An Ultrasonic Implant for Fighting Heart Failure
Every year in the United States, about 150,000 patients with heart failure undergo surgery to have cardiac resynchronization therapy (CRT) devices implanted. These send regular jolts of electricity through their hearts to keep the chambers pumping in unison. However, about 50,000 of those people will receive no benefit from this invasive and expensive procedure—and find that they have few options left to keep them alive.
Now, a new device offers hope to these “non-responders.” A tiny wireless implant controlled by ultrasonic pulses uses a novel approach to heartbeat maintenance, and is now on the market in Europe. In the United States, cardiologists are now working with the Food and Drug Administration on a clinical trial that will likely begin in 2017.
The WiSE (Wireless Stimulation of the Endocardium) technology from EBR Systems was put through its paces in a recently completed European study, which enrolled heart failure patients who hadn’t improved after receiving a traditional CRT device or who weren’t considered eligible for one. The study found that 85 percent of subjects improved in the six months after receiving a WiSE implant.
“I’m pretty excited about this therapy,” says Jagmeet Singh, a cardiologist at Massachusetts General Hospital and the principle investigator for the proposed FDA trial. The other options for non-responders, Singh notes, are ventricular assist devices, which require both an implant and bulky external gear, or trying for a heart transplant. “Those are aggressive and costly interventions that impact lifestyle in a huge way,” Singh says. “This strategy gives us another option.”
Today’s CRT implants use three electrodes attached by wires, called leads, to keep the heart’s chambers pumping together. Two leads go into the right atrium and right ventricle, which send blood to the lungs to pick up oxygen. The third lead must stimulate the left ventricle, which sends oxygenated blood out to the body. But placing a foreign object inside that chamber is risky; any blood clot that forms around it can break off, be carried away by the bloodstream, and potentially clog a blood vessel. That’s why cardiologists place the third electrode on the outside of the left ventricle for typical CRT devices.

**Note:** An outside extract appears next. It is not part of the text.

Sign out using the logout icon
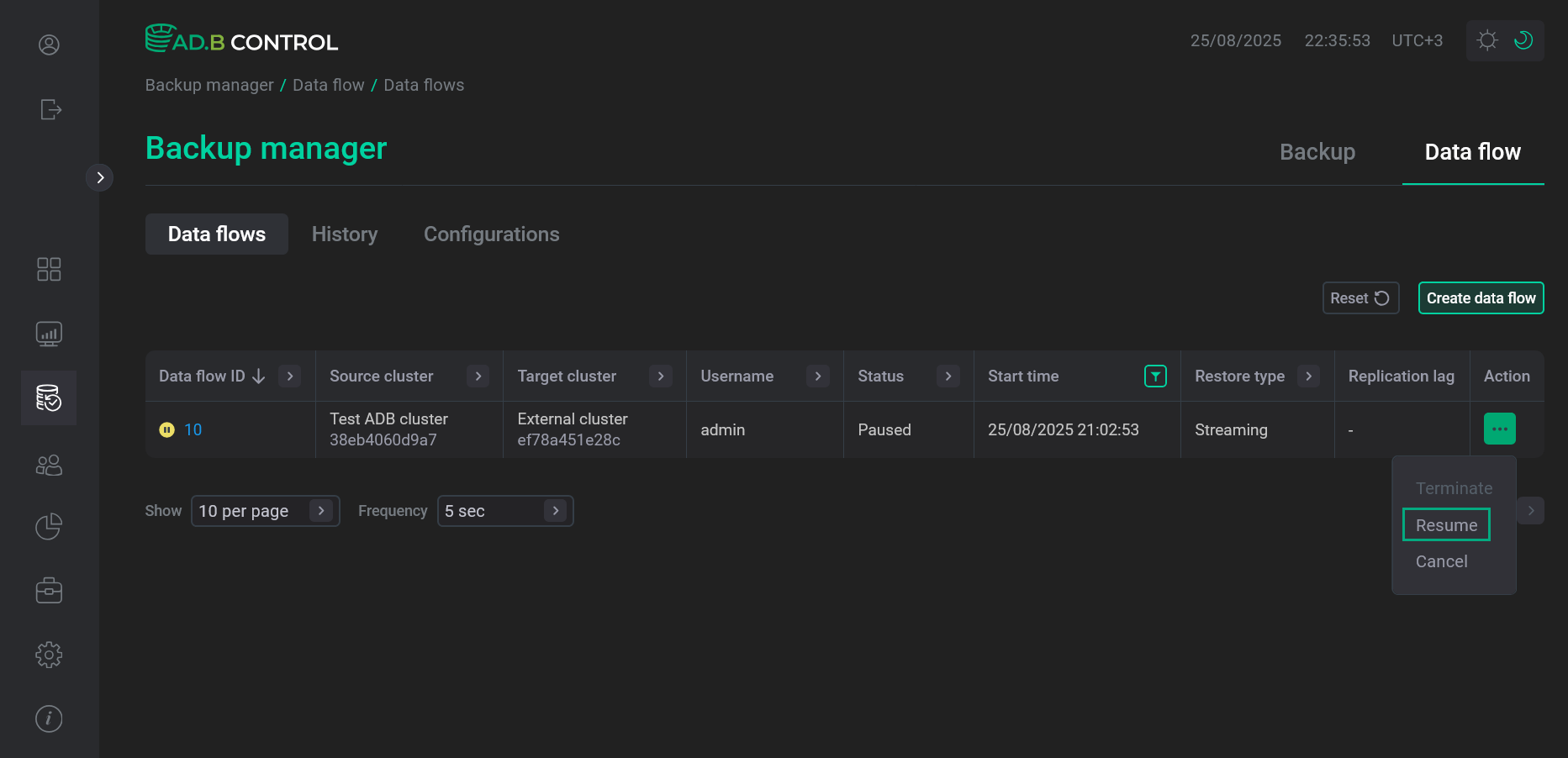 click(50, 109)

Singh says that placing that third lead is tough, because the surgeon must snake it through a narrow vein that wraps around the outside of the heart. “Getting it to the right place is really challenging,” he says. “Where you put the lead along the surface of the heart is limited by the anatomy of that branching vein.” Precise placement is important, because patients who have suffered heart attacks have patches of inert scar tissue on their hearts, and stimulating the heart at those spots won’t do any good.
The WiSE technology incorporates several clever innovations. Its tiny electrode, about the size of a grain of rice, hooks into the inner wall of the left ventricle, explains EBR Systems CEO Allan Will. It’s covered by a “little polyester scaffold,” he says, and heart cells quickly grow over to encapsulate it.
It can be small enough for this strategy to work because the electrode doesn’t contain a battery or microprocessor on anything else fancy. Inside the electrode are 47 piezoelectric elements that simply generate an electric charge when subjected to mechanical stress. And that stress is supplied by focused ultrasonic waves that hit the electrode in the desired rhythm for the heartbeat.
The WiSE system consists of the electrode inside the left ventricle and an ultrasonic transmitter that’s implanted between the ribs.
Since the WiSE system is being used as a technology of last resort, the patients who receive it already have another implant: either a conventional CRT device, which hasn’t helped them, or a standard pacemaker, which keeps the basic beat, but isn’t up to the task of synchronizing the heart chambers. That means the WiSE transmitter can pick up the rhythm of the heartbeat that’s being sent to the right chambers, and coordinate the ultrasonic pulses it sends to the left ventricle. “This is done with every beat of the heart,” says Will. “We get the signal and stimulate the heart within 5 milliseconds, it’s nearly instantaneous.”
Singh, the cardiologist, says the WiSE system can more closely mimic the “natural activation of the heart,” because its electrode is nestled inside the organ. In a natural heartbeat, a wave of electricity starts inside the heart and spreads outward through the cardiac cells, causing them to contract. “With conventional CRT the electrode is on the outside of the heart, so the signal goes from the outside in. But that’s against mother nature,” Singh says.